And then there was the Opposition. NDP health critic France Gélinas sent a letter to the federal health minister asking Ottawa to determine whether Ontario’s plan would violate the Canada Health Act. You’ll want to ask a lawyer about that, but my layman’s reading of the legislation suggests that it very well may — the act requires provinces to provide at least some coverage no matter where a fee is incurred. Ontario could probably get away with hacking the reimbursement rates down to $1 a day — Buck-a-Bandage? — but the NDP could well be right that the province can’t take it to zero.
There was also a tweet last week from Andrea Horwath, the leader of the Opposition: “Ontarians are Ontarians, even when they’re on a trip away. I believe the care you get should never depend on how much money you have. Taking away OHIP coverage every time Ontarians cross the border is a sneaky way to get us to pay for health care.”
Whoa, whoa. Hang on a minute. Does Horwath’s contention that “the care you get should never depend on how much money you have” suggest that an NDP government would make privately purchased travel insurance unnecessary? Would OHIP become fully portable under a Premier Horwath, covering all costs incurred, anywhere, by anyone insured under OHIP?
The answer, it turns out, is no, dear reader — she’s not saying that at all. A spokesperson for the provincial NDP told me by email that the party is “not advocating for any greater portability than what’s currently in place.” Okay, fair enough. I appreciate the clear and concise answer. But it’s too bad: I’d much rather see an opposition party offer up a genuinely contrary vision than simply warn people that what the government is proposing may contravene the Canada Health Act.
Again, it very well may. And if it does, then that’s a problem the Ford government is going to need to mull over. But lost amid the anger about Ford striking at the heart of medicare is a more fundamental question: What good is $400 a day toward your $5,000-a-day ICU bed? Why is that better than $200, or $15? What would the right number be? How much would it cost Ontario to provide that kind of coverage? Would it be worth it? Why shouldn’t people travelling abroad have to cover the full cost of that travel, with the trade-off being that they remain comprehensively covered at home?
These are interesting questions that no one is answering, because we’ve already fallen into a pattern familiar to our politics: any attempt to change the status quo is bad; therefore, the status quo must be good. That’s no way to run a province, but it is, sadly, the way the province has often been run.
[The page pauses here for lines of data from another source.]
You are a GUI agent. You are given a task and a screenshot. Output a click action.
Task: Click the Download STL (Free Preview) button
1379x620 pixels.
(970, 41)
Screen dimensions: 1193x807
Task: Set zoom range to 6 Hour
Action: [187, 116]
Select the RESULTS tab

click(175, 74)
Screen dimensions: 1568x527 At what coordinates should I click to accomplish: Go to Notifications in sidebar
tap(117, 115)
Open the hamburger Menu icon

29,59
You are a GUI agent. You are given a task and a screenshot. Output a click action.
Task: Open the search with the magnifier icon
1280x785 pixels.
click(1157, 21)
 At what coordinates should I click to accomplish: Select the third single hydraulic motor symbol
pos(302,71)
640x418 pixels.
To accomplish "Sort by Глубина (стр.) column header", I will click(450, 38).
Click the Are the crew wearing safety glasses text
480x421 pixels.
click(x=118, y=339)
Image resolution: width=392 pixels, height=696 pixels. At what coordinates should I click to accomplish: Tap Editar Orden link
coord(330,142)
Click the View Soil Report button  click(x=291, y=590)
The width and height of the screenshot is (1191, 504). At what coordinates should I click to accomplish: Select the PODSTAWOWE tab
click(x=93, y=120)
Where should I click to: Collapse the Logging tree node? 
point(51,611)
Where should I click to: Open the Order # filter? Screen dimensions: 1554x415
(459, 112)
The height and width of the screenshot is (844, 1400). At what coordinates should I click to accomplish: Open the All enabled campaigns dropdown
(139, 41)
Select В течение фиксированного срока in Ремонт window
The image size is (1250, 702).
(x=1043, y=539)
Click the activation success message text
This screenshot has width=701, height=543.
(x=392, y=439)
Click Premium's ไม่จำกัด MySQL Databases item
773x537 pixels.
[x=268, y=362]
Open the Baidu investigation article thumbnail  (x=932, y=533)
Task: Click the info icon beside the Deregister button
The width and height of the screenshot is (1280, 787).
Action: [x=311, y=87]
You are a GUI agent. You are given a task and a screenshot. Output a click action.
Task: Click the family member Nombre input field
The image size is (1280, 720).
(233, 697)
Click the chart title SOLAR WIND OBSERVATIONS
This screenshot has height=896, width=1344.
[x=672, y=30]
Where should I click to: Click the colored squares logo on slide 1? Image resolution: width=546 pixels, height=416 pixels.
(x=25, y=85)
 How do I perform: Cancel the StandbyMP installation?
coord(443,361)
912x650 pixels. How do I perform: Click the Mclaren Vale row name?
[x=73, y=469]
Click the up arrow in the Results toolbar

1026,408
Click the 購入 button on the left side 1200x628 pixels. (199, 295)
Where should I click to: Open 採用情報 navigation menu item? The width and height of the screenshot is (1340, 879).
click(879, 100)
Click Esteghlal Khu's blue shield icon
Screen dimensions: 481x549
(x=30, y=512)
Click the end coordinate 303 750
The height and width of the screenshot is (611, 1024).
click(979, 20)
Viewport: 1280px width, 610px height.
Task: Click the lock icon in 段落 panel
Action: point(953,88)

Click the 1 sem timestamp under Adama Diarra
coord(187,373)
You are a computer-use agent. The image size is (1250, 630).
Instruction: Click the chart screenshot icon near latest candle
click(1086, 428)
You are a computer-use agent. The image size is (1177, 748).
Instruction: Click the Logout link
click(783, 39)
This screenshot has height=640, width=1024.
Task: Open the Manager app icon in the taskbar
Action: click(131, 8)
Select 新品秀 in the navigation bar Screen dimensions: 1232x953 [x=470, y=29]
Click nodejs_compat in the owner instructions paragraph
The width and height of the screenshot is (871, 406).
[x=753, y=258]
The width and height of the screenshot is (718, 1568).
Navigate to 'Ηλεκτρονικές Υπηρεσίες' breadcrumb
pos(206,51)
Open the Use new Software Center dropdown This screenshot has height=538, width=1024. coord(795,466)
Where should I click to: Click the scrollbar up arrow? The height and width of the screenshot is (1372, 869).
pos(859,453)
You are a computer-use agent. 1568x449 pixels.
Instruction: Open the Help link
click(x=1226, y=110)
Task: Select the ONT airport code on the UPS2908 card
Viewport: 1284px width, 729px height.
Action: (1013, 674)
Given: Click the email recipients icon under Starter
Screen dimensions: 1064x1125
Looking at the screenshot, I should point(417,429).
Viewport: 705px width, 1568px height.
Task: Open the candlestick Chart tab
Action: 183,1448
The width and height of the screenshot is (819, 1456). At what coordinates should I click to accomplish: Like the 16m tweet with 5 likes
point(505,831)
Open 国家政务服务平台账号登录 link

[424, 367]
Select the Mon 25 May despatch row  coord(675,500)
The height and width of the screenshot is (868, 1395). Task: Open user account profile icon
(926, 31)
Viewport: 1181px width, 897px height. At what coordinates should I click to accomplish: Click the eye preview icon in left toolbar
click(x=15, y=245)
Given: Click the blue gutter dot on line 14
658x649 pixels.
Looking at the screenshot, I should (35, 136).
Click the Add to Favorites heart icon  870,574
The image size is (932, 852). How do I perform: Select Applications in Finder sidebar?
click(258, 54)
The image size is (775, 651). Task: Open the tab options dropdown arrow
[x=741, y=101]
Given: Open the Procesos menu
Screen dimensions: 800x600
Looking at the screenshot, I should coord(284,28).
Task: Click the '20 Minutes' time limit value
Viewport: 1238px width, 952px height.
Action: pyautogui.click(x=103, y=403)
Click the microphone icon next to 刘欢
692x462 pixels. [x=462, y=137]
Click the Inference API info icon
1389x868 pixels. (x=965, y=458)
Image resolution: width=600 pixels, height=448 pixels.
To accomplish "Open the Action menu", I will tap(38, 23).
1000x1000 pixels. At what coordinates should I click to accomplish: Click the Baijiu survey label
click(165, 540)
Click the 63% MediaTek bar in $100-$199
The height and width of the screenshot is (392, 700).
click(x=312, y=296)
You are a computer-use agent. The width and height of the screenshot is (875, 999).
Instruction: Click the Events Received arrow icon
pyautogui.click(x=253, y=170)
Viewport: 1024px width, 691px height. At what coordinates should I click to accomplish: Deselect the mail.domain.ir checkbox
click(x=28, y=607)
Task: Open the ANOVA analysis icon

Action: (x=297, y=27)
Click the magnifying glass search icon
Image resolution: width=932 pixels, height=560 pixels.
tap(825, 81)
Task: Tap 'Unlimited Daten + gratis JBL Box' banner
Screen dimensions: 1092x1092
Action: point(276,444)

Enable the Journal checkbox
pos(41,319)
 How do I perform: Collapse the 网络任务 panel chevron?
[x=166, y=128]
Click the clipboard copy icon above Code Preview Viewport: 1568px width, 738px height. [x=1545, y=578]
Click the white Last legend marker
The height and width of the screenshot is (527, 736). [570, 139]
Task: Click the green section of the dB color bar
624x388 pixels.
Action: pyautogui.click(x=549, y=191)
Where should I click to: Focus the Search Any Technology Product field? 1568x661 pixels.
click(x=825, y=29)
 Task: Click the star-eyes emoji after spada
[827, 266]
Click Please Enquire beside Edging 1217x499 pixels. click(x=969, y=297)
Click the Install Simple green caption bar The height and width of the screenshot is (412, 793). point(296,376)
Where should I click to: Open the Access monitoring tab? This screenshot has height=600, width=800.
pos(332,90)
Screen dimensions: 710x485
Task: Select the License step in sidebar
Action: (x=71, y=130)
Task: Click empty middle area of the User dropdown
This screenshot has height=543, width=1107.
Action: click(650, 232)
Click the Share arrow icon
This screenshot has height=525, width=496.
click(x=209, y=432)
It’s a shame. We’d be better governed if we took a broader view of what’s possible. On social media last week, I saw someone lament the fact that they’ll now have to get private insurance each and every time they duck across the border to run errands. I’m not sure why they wouldn’t already have insurance — one of those private plans that covers multiple trips. But the post made me wonder whether a better model for Ontario might be to extend full OHIP portability to anyone hospitalized within 24 hours of leaving Canada. Someone who’s crossing the border to buy cheaper groceries or struck down on the first day of a vacation would be covered. From their 25th hour on, they’d need private insurance.
To be clear, this isn’t a hill I wish to die on. There may well be reasons that this off-the-cuff suggestion is terrible or unworkable. Perhaps it even strikes at the heart of medicare. But I offer it anyway, as a hypothetical, the kind of thing we could consider if only someone in the legislature were to put it forward. Then we’d have something real to debate — because there’d be a genuine divergence of views on a matter of public interest. How refreshing would that be?